An interactive simulation of a 3D robotic arm controlled by real-time hand tracking via webcam. This system uses MediaPipe and OpenCV to detect hand positions and interpret directional gestures (left, right, up, down) as movement commands. A graphical interface built with Tkinter and Matplotlib visualizes the arm’s response, enabling intuitive, vision-based control for human-robot interaction.
This project focuses on real-time object detection using the YOLOv9 deep learning model. The system captures live video through a camera, processing each frame to detect and classify various objects, such as persons, cell phones, books, and others. With YOLOv9's advanced capabilities, the system ensures fast, accurate identification, making it suitable for applications in surveillance, smart systems, and automated environments where immediate object recognition is required.
This project utilizes the YOLOv8 deep learning model for fire detection in video frames. The system processes recorded video footage to identify and locate fire outbreaks accurately. Trained on a comprehensive fire dataset, YOLOv8 ensures high precision in detecting fire in various environments, making it ideal for post-event analysis and safety monitoring applications.
This project implements a vehicle counting system in lanes using YOLOv8, a state-of-the-art object detection model. The system processes video footage to detect and track vehicles as they pass through predefined lanes. YOLOv8's high-speed and accurate detection capabilities ensure reliable vehicle counting, even in dynamic traffic conditions. This solution is ideal for traffic monitoring, smart city applications, and transportation management, providing real-time insights into vehicle flow and congestion levels.

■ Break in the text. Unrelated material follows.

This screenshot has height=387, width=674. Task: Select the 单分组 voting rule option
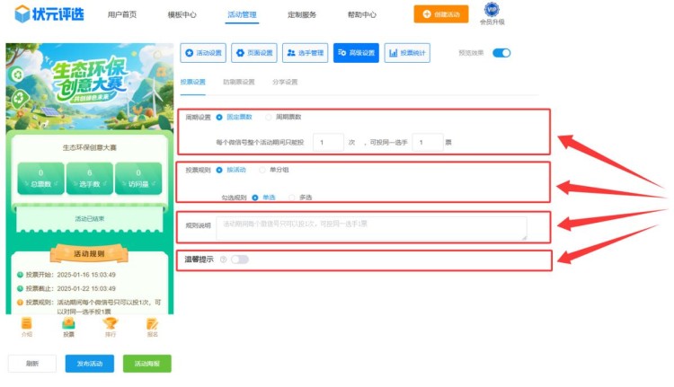coord(262,169)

This project utilizes YOLOv11 for vehicle speed detection through video analysis. The system captures video frames from surveillance cameras and processes them in real-time to detect and track vehicles. By analyzing the time it takes for a vehicle to pass between predefined points in the video, the system calculates the speed of each vehicle. YOLOv11's advanced object detection capabilities ensure accurate vehicle detection and tracking, making this solution ideal for traffic monitoring, law enforcement, and smart city applications to detect speeding vehicles in real-time.